Однажды мы встретились - Владимир Кавторин
Шрифт:
Интервал:
Закладка:
Много раз случалось мне потом проезжать мимо острова Уходово. Зазывали меня туда рыбачить, охотиться… Но так я и не решился больше ступить на его отделенные друг от друга болотцами одинокие холмы с одинокими соснами.
БОЛЬШАЯ ОСЕННЯЯ ТИШИНА
С началом сентября поселок наш замирает. По ту сторону станции, где личные дачи, магазин и почта, еще копошится какая ни есть жизнь, но мы туда почти не ходим. На нашей же стороне — детские сады, лагеря: все тихо, пусто… В огромном «Салюте», на тридцати гектарах, мы остаемся вдвоем с дедом Яшей. Он сторожем, а я — просто так.
Живем дружно, я помаленьку помогаю ему в разных неспешных трудах. Сколачиваем дощатые халабуды над гипсовыми пионерами, стаскиваем под навес скамейки, прячем щиты со стендов в пустующую столовую. Часик в день, вместо зарядки… Примерно после двадцатого и эта работа иссякает, да и не только у нас, видимо; смолкают последние молотки, пилы — наступает большая осенняя тишина.
Дни об эту пору стоят серенькие, по ночам иногда шуршит дождь, по утрам, лениво потягиваясь, уползают в распадки медлительные туманы — отлеживаются где-нибудь в болотах, пережидают, чтоб в сумерки снова вспухнуть и растечься по полям, как закипающее молоко. Солнца нет. Разве что ближе к полдню обозначит оно себя на минуту-другую смутным пятном оловянного блеска. Но, несмотря на ватное небо и хвосты туманов в кустах, видно так далеко, как редко бывает и летом. Да что туман! Сквозь беззвучную морось горизонт в эти дни так же заманчиво, засасывающе далек.
К концу сентября березы уже сплошь вызолочены, начинает желтеть липа, рябинки стоят вдоль забора — пылая одни и медленно ржавея, сворачивая и роняя в траву листья, другие. Дрозды ежедневно прилетают сюда кормиться, но пока без особого ору, спешки и суеты.

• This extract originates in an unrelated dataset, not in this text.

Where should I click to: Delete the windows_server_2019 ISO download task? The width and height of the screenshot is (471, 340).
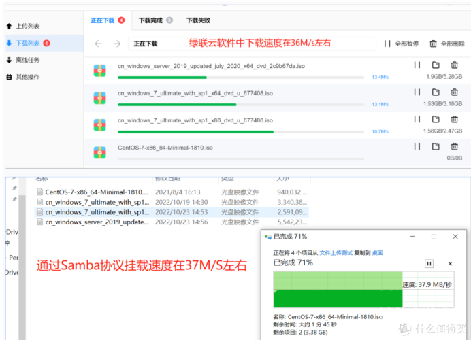pyautogui.click(x=455, y=65)
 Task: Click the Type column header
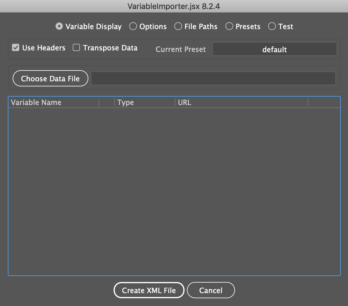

Стол мой стоит у окна, и, незаметно для самого себя ускользнув от работы, я часами могу следить за несуетливой их трапезой, за парой сорок в щегольских белых жилетках, которые тоже всё крутятся вблизи моего домика, и я то вижу их, то слышу заполошные трескучие крики… Потом они улетают или просто смолкают, тишина густеет, день не догорает, а опускается, приникает к земле, на мягкую простынку тумана.
Очнувшись, я вижу, что так ничего и не сделал, а дня как не бывало. Это, конечно, стыдно. Но вместо работы я опять-таки долго и со вкусом пью чай, потом долго читаю в мягкой постели, слушая сквозь ночь писклявые вскрики электричек и глуховато-раскатистый постук товарняков. «Все, — говорю я себе строго. — Ты славно отдохнул, успокоился, но все уже — пора за работу…»
Ночи в конце сентября долгие. Спишь вволю, сладко, а встаешь затемно. Умывшись и включив чайник, сразу же принимаюсь перебирать, раскладывать бумаги. Занятие пустое, но так легко уговорить себя, будто это — необходимая подготовка к каким-то важным трудам.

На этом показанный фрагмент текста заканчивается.